_TASK DIRECTIONS_
Extract each line from the entries below that has the string "likes" in it.

** MATERIAL FOR THIS TASK follows **

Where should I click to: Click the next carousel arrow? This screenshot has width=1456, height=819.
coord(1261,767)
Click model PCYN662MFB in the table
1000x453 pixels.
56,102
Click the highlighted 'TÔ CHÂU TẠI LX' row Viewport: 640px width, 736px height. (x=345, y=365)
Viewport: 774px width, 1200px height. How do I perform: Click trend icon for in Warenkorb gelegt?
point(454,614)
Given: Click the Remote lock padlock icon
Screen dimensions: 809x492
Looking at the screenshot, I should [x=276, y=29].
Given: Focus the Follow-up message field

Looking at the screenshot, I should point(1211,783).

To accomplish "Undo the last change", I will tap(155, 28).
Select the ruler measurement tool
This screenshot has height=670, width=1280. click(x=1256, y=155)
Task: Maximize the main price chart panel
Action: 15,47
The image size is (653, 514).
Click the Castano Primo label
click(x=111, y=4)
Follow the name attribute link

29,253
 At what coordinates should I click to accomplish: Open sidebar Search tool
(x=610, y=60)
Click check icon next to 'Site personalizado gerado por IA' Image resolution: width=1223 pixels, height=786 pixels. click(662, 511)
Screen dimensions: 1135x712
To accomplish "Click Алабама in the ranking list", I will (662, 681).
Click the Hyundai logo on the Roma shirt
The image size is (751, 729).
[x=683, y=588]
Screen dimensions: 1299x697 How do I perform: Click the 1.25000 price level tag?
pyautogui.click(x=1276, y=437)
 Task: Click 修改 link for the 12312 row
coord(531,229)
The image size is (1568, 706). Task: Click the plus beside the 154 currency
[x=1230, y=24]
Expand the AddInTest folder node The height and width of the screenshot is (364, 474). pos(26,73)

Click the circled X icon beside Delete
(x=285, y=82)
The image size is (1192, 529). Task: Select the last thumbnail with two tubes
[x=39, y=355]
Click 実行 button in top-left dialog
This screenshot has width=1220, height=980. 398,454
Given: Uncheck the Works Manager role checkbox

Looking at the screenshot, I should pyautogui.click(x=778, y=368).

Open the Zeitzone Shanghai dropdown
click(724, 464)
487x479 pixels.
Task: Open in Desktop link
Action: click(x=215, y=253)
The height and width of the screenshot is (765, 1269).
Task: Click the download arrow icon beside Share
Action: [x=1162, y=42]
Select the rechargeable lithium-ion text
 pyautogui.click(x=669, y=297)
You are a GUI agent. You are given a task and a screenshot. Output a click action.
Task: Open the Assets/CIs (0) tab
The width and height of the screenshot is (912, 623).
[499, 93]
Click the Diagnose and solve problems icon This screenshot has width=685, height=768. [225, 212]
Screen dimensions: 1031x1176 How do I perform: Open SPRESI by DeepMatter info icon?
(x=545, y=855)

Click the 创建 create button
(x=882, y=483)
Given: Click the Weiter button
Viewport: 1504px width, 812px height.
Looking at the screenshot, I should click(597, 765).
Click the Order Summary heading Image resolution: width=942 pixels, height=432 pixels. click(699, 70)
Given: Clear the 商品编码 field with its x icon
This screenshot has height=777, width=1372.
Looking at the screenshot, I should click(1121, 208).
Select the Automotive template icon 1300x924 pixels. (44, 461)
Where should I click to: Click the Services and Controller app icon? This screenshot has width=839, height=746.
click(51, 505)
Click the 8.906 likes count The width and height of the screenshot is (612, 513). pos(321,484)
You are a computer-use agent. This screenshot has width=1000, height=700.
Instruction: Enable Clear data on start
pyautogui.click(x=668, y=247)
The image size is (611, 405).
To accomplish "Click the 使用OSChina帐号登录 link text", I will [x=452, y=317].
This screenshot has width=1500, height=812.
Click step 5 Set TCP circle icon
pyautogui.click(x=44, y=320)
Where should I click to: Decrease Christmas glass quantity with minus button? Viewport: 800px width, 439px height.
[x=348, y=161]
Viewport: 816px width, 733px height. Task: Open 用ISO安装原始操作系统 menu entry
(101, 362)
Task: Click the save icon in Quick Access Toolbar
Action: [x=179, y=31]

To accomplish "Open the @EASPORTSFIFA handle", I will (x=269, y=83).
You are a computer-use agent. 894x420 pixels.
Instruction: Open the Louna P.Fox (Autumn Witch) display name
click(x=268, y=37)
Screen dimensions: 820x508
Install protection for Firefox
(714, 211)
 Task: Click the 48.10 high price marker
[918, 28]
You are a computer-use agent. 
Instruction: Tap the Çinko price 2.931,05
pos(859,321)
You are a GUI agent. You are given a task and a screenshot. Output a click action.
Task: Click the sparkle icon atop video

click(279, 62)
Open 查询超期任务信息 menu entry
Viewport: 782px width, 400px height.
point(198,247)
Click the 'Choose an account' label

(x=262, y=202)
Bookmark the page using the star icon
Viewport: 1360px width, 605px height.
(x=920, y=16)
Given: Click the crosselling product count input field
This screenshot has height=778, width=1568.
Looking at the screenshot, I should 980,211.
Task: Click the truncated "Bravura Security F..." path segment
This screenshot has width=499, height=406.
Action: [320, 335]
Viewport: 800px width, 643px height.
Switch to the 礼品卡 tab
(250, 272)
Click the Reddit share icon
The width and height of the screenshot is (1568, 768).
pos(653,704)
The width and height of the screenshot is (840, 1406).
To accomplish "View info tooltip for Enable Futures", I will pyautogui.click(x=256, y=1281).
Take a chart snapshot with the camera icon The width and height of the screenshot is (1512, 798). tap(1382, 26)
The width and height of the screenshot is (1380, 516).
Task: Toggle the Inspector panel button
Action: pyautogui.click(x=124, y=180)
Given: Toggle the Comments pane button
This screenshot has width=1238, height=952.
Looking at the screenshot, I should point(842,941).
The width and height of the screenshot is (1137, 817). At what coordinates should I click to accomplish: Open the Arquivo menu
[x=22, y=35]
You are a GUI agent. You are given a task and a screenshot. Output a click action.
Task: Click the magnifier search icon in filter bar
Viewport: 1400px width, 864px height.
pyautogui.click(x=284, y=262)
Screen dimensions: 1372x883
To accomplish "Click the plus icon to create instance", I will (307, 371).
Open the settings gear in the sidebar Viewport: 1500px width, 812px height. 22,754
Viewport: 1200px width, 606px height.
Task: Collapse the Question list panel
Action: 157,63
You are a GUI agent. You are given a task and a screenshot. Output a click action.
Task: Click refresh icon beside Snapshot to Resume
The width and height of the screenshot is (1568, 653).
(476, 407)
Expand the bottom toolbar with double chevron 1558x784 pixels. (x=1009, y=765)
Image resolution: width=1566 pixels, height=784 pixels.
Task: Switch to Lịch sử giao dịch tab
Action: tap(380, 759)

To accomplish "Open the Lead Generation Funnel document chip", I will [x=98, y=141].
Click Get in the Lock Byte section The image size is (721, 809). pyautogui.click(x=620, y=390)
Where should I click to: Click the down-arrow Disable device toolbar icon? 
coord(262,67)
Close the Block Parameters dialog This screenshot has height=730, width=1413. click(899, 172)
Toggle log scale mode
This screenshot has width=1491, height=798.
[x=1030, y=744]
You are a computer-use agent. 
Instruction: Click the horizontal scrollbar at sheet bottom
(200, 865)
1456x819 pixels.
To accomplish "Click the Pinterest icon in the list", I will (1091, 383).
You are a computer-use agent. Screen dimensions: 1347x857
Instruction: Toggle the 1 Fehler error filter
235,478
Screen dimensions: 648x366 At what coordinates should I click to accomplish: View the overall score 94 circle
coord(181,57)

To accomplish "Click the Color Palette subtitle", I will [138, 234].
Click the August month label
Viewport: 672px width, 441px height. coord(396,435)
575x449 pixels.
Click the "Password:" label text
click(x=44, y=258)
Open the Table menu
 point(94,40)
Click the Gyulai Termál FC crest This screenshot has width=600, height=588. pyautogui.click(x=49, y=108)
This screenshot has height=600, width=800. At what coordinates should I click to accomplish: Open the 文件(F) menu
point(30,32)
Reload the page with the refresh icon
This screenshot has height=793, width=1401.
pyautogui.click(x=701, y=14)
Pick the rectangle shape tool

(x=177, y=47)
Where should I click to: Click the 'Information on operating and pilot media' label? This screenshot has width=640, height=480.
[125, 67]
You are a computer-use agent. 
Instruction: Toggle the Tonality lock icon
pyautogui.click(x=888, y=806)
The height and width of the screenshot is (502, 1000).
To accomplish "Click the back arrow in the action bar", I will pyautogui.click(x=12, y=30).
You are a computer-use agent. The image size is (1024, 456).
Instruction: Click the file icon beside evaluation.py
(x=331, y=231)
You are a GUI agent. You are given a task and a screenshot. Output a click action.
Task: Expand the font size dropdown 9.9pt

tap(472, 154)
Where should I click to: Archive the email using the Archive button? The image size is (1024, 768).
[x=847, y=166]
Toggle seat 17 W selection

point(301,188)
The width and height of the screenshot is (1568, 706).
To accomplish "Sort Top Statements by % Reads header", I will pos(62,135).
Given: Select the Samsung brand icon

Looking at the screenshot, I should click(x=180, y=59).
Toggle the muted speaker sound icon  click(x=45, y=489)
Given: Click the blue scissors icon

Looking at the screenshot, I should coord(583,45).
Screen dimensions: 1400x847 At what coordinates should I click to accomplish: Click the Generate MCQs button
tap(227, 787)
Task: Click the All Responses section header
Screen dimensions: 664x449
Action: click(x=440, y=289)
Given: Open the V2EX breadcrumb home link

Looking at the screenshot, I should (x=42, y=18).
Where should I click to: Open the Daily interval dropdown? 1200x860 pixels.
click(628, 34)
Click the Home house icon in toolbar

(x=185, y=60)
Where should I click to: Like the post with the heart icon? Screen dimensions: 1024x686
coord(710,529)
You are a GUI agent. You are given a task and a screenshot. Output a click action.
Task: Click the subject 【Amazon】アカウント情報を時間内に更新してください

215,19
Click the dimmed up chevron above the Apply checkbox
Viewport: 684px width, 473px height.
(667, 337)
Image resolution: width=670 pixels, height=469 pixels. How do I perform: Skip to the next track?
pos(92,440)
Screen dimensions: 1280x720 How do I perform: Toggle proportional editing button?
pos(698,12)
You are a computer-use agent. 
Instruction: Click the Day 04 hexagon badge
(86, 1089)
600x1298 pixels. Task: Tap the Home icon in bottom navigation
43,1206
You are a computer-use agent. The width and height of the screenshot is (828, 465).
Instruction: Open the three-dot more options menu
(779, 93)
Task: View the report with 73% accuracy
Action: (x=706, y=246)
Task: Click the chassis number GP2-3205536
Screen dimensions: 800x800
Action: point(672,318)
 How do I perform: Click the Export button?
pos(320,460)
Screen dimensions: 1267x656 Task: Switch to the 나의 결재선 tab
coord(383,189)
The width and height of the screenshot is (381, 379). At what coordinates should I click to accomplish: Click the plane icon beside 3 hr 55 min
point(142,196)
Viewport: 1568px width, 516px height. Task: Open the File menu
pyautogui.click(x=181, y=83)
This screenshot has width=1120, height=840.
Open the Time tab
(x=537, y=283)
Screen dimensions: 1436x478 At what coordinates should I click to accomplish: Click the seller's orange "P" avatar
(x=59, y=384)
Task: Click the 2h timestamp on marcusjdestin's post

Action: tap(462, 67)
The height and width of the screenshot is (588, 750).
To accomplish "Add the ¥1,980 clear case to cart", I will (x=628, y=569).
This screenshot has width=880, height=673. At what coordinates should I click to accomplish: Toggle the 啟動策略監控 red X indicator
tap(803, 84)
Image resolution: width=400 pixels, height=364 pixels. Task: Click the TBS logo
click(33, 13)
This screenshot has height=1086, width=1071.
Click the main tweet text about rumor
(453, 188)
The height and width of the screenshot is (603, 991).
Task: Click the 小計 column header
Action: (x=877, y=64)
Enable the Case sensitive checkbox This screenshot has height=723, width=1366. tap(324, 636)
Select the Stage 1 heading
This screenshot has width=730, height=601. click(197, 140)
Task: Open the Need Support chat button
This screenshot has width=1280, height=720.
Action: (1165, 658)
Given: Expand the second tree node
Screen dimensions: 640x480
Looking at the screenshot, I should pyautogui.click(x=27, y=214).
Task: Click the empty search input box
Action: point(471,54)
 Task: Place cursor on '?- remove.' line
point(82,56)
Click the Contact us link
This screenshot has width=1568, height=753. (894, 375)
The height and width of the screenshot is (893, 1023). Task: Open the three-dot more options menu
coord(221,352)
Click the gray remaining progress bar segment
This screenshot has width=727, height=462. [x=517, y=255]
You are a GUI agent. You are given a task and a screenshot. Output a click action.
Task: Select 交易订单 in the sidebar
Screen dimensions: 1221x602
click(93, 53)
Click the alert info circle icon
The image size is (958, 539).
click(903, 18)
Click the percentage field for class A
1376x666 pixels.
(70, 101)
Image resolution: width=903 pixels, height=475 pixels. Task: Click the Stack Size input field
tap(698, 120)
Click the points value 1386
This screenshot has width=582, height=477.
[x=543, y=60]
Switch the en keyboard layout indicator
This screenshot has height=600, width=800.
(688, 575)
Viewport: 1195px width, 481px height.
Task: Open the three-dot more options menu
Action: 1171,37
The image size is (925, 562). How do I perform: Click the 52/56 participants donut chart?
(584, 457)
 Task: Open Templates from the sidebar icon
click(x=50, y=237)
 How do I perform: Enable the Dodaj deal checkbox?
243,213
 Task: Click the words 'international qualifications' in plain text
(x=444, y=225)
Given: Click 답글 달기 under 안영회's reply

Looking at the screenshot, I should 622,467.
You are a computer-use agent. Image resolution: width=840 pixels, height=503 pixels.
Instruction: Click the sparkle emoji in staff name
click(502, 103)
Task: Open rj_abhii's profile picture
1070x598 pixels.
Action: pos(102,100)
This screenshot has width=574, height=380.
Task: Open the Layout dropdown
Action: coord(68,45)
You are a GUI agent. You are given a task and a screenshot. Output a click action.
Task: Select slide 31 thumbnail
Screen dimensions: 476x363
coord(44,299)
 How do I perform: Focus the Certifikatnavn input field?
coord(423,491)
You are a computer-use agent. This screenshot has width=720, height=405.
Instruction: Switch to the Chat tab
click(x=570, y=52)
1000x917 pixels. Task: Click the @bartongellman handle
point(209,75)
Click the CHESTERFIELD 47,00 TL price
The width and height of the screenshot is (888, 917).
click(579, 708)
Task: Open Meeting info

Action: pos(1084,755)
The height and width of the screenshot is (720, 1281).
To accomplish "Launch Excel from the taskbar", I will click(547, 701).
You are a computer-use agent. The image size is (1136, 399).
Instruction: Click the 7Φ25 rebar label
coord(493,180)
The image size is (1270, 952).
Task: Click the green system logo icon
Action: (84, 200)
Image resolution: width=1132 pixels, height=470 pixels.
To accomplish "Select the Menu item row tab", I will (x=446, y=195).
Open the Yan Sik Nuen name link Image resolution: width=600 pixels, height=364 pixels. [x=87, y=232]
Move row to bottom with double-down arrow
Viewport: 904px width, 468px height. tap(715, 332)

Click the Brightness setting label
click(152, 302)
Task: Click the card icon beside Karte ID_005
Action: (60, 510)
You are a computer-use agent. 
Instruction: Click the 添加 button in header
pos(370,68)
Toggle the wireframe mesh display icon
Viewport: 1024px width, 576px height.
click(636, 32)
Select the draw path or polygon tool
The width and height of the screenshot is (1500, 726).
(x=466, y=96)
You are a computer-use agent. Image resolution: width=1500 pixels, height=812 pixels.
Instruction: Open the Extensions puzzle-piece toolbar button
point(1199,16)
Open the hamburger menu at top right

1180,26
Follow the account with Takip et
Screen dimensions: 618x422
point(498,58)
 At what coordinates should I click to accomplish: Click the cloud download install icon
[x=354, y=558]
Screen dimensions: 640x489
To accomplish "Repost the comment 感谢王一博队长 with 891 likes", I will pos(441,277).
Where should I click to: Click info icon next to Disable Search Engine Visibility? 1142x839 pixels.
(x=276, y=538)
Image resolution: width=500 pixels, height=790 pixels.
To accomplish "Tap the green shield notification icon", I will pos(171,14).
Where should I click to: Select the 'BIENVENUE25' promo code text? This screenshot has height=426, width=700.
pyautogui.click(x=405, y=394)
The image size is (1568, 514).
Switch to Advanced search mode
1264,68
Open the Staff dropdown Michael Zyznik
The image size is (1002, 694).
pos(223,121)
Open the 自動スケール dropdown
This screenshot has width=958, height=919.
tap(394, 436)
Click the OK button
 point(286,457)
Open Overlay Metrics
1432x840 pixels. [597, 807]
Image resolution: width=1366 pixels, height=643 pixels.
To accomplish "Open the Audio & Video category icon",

** End of MATERIAL FOR THIS TASK **

_WRITTEN SOLUTION_
Click the 8.906 likes count The width and height of the screenshot is (612, 513). pos(321,484)
To accomplish "Repost the comment 感谢王一博队长 with 891 likes", I will pos(441,277).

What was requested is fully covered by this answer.